The nitrosamine 4-(methylnitrosamino)-1-(3-pyridyl)-1-butanone (NNK) is a known human carcinogen. It generates methyl and pyridyloxobutyl DNA adducts. The role of the methyl DNA adducts has been well-established in the tumorigenic properties of NNK. However, the role of the pyridyloxobutyl DNA adducts is unclear. Four pyridyloxobutyl DNA adducts have been characterized: 7-[4-3-(pyridyl)-4-oxobut-1-yl]guanine (7-pobG), O²-[4-3-(pyridyl)-4-oxobut-1-yl]-cytodine (O²-pobC), O²-[4-3-(pyridyl)-4-oxobut-1yl]thymidine (O²-pobdT), and O⁶-[4-3-(pyridyl)-4-oxobut-1-yl]-2'-deoxyguanosine (O⁶-pobdG). Mutagenic O⁶-pobdG is thought to contribute to the tumorigenic properties of the pyridyloxobutylation pathway. It is repaired by O⁶-alkylguanine-DNA alkyltransferase (AGT). To explore the role of O⁶-pobdG formation and repair in the tumorigenic properties of NNK, A/J mice were given single or multiple doses of the model pyridyloxobutylating agent 4-(acetoxymethyl-nitrosamino)-1-(3-pyridyl)-1-butanone (NNKOAc) in the presence or absence of the AGT depletor, O⁶-benzylguanine.

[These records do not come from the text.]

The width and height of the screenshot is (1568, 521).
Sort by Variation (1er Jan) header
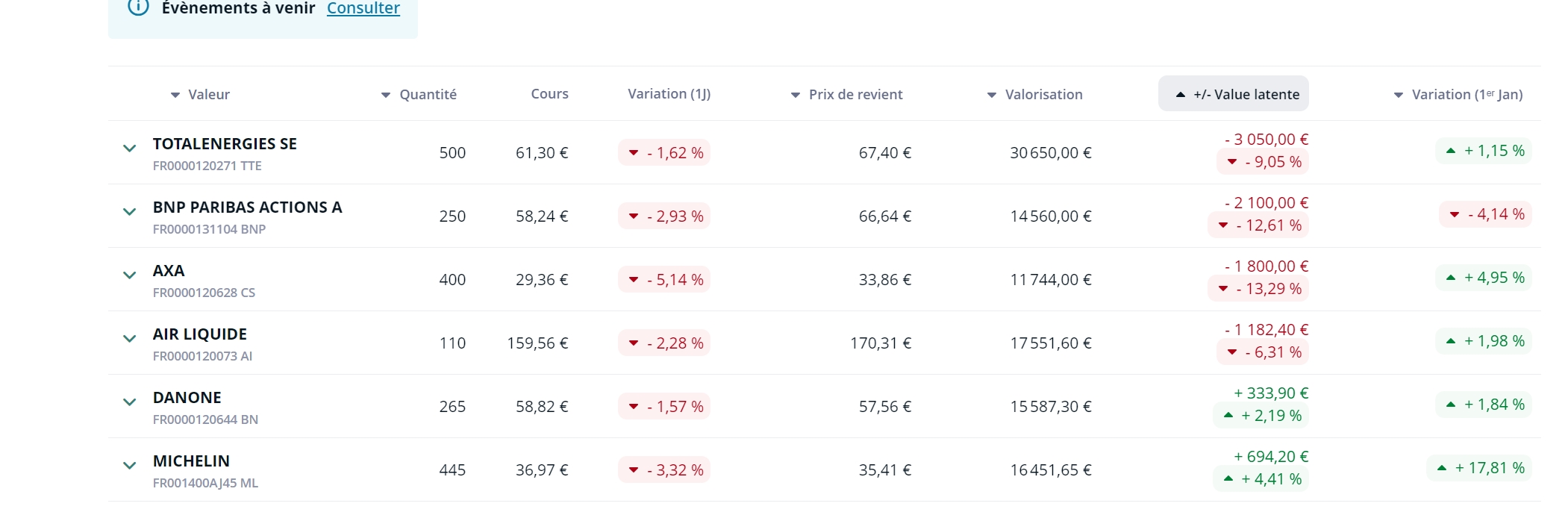1459,95
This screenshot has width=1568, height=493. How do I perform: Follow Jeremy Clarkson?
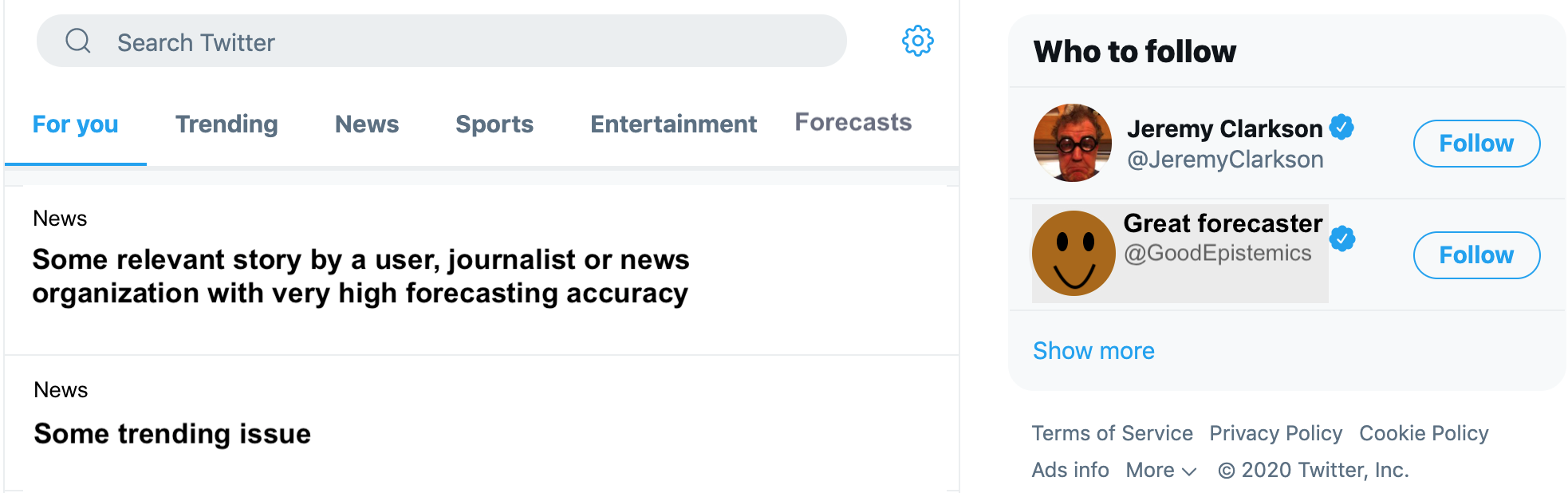(1476, 144)
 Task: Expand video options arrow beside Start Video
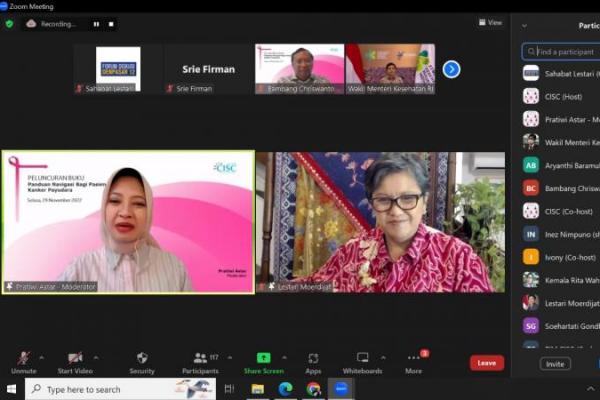click(98, 355)
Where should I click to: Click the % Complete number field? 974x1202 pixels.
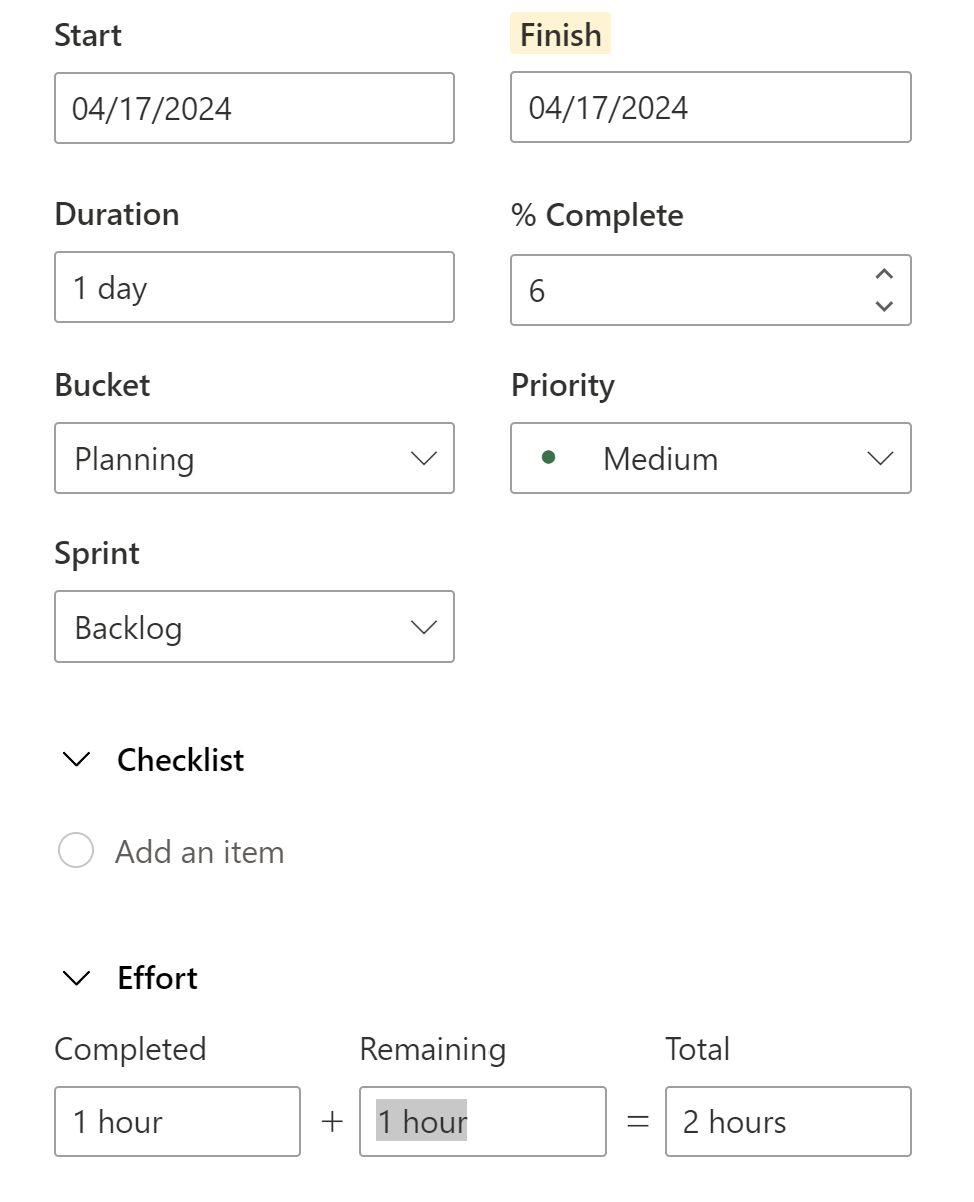(x=690, y=291)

Levels of the four pyridyloxobutyl DNA adducts were measured in the lung at 8, 48, or 96 h following treatment and compared to the lung tumorigenic activity of these treatments. AGT depletion had only a modest effect on the levels of O⁶-pobdG and did not increase tumor formation. Three pyridyloxobutyl DNA adducts, 7-pobG, O²-pobdT, and O⁶-pobdG, persisted in lung DNA at significant levels for up to 96 h post-treatment, suggesting that all three adducts may contribute to the tumorigenic properties of NNK.